#### Try it:
Please output the line containing "Click the Import icon in the toolbar" and all lines that follow it in the data below, exactly, with no pictures.
——
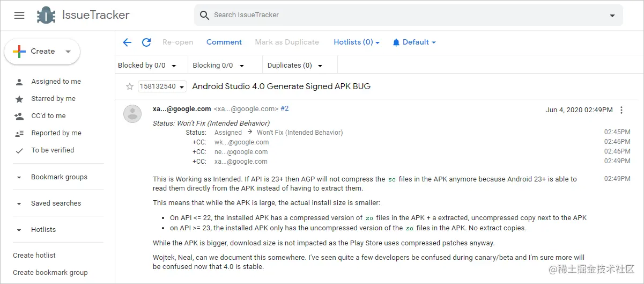Screen dimensions: 644x284
Task: Select Assigned to me in sidebar
Action: pyautogui.click(x=56, y=82)
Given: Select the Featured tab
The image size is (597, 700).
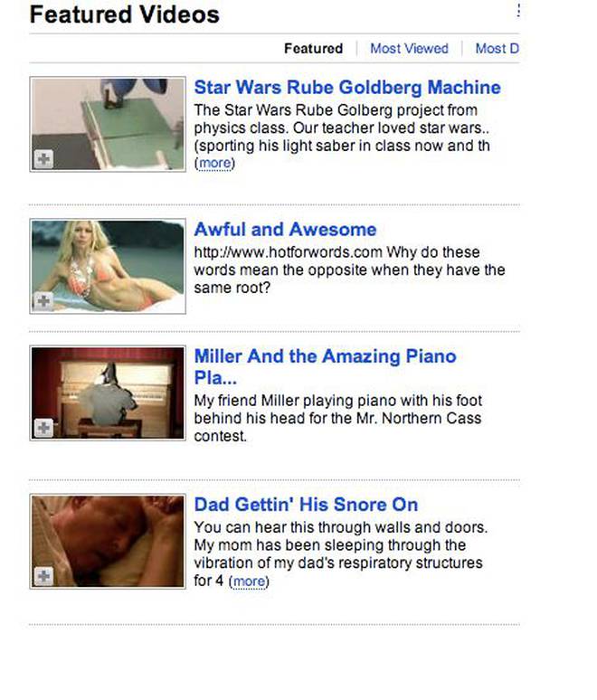Looking at the screenshot, I should 314,48.
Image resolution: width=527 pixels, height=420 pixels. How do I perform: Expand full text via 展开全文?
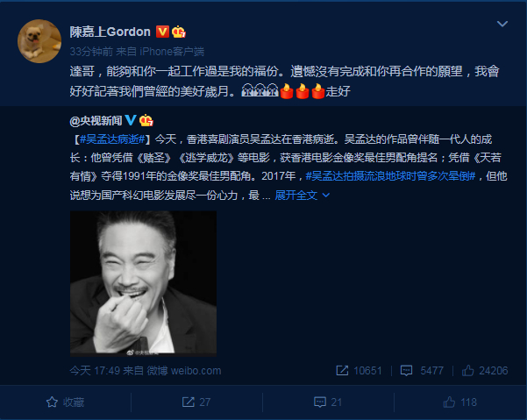(x=296, y=196)
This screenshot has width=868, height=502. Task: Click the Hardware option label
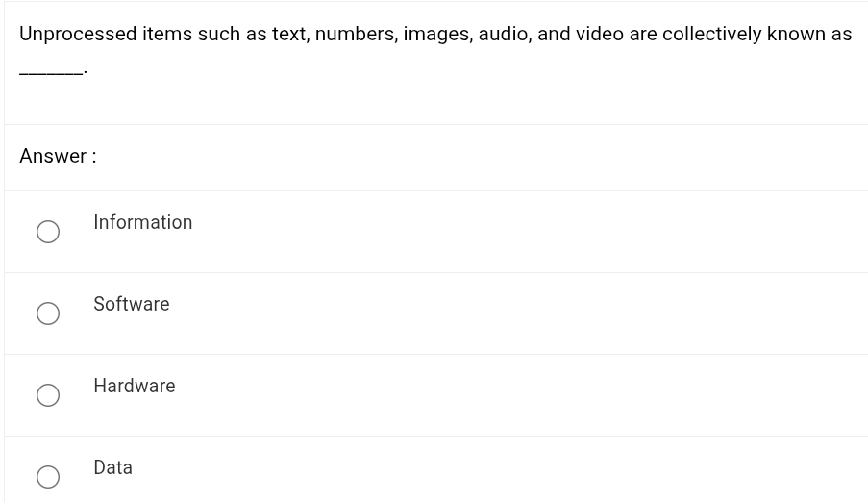134,386
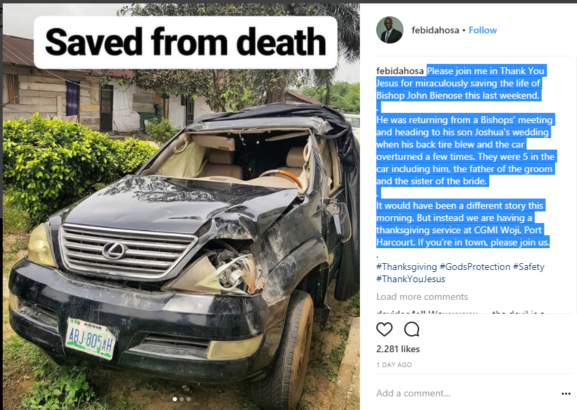
Task: Open the three-dot more options menu
Action: click(x=566, y=394)

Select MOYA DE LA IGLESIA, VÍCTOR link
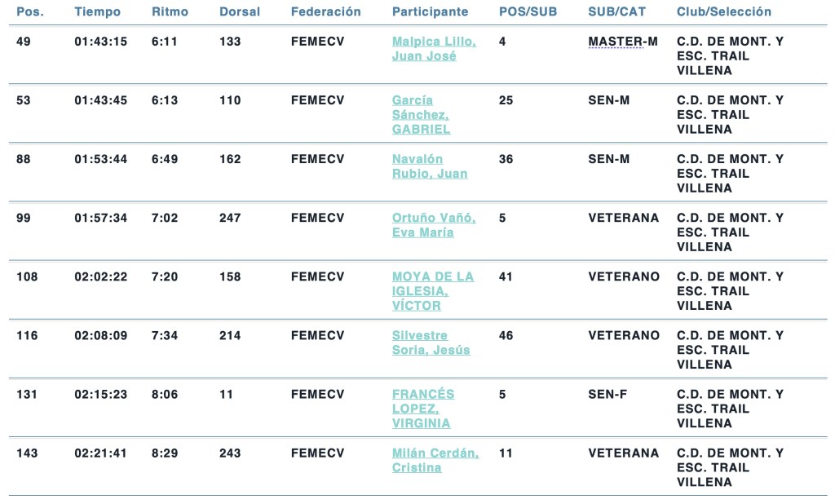tap(432, 291)
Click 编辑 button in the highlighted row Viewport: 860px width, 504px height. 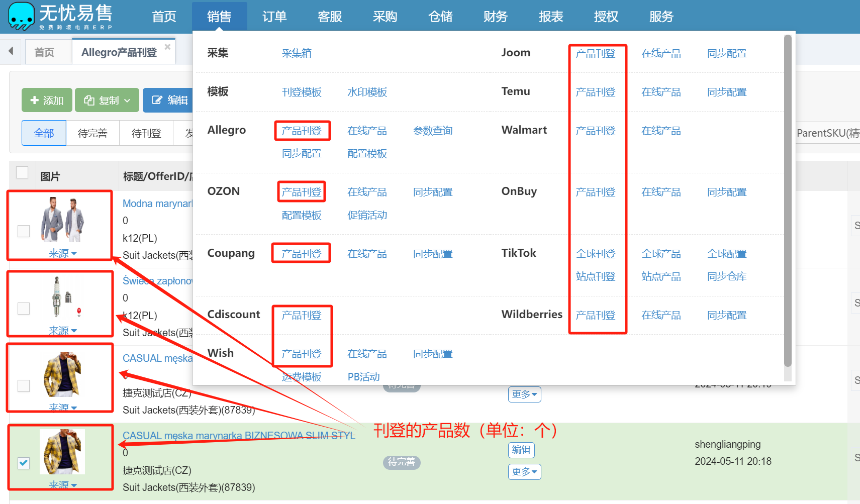click(521, 450)

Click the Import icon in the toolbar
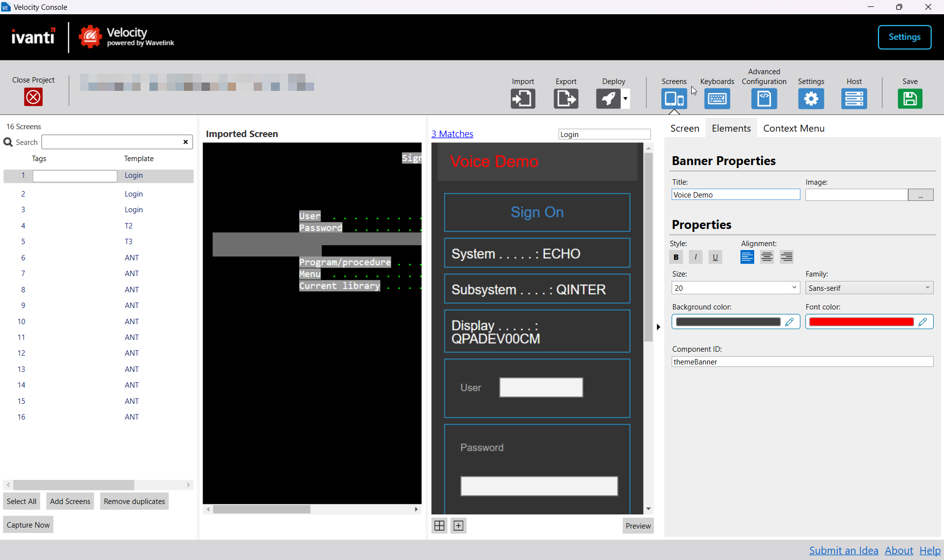(x=523, y=99)
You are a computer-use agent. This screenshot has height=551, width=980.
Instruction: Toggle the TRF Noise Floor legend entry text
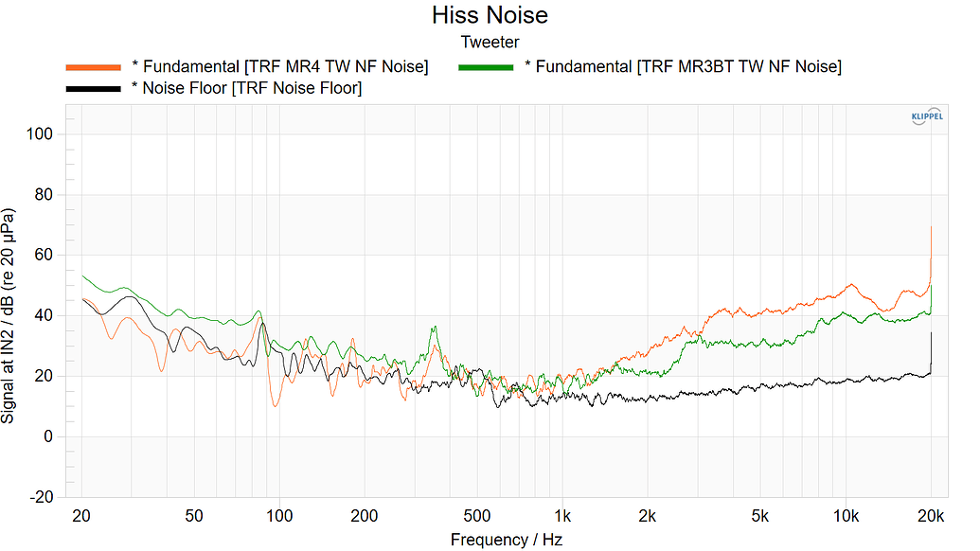tap(247, 88)
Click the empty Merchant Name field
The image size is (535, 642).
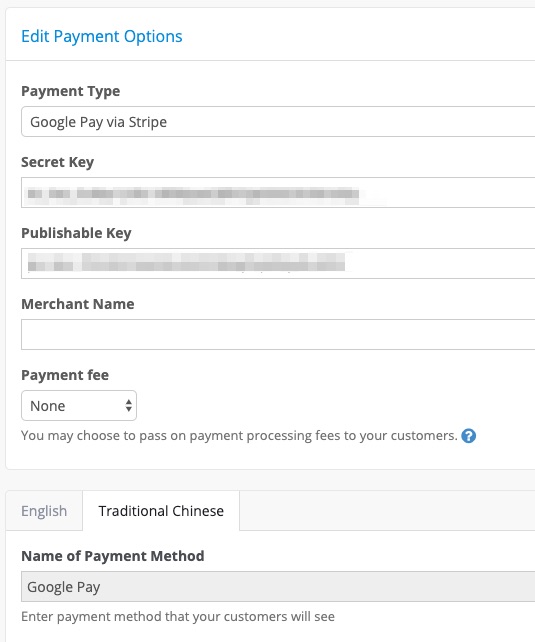click(x=278, y=335)
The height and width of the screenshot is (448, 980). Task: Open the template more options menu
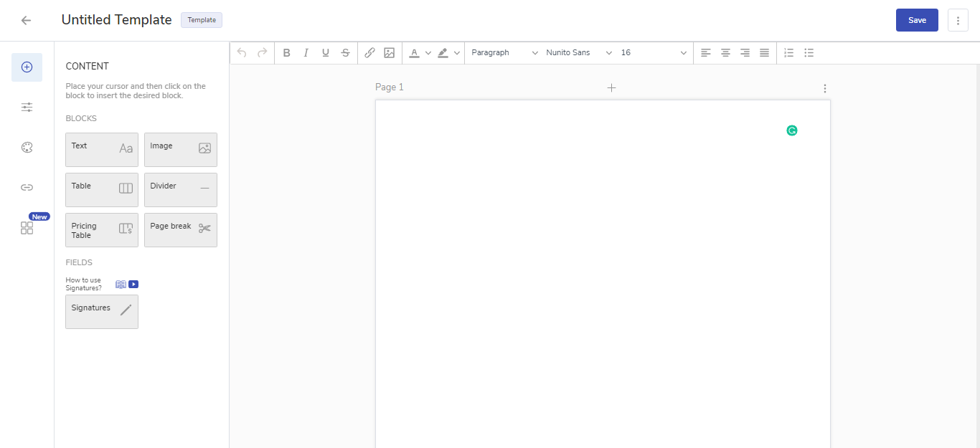coord(958,21)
——
#### Result for this task:
Click the Import icon in the toolbar
(x=523, y=99)
You are a computer-use agent. This screenshot has height=551, width=980.
Instruction: Toggle the TRF Noise Floor legend entry text
tap(247, 88)
Click the empty Merchant Name field
The image size is (535, 642).
click(x=278, y=335)
The height and width of the screenshot is (448, 980). Task: Open the template more options menu
coord(958,21)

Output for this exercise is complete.